Stored items:
————

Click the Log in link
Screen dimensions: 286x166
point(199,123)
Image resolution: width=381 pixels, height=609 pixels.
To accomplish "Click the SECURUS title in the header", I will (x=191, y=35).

————

• _Task directions_:
Please return exactly the lines that run from the line with "Image resolution: width=381" through the end of the records above, both included, and nothing more.

• _Completed exercise_:
Image resolution: width=381 pixels, height=609 pixels.
To accomplish "Click the SECURUS title in the header", I will (x=191, y=35).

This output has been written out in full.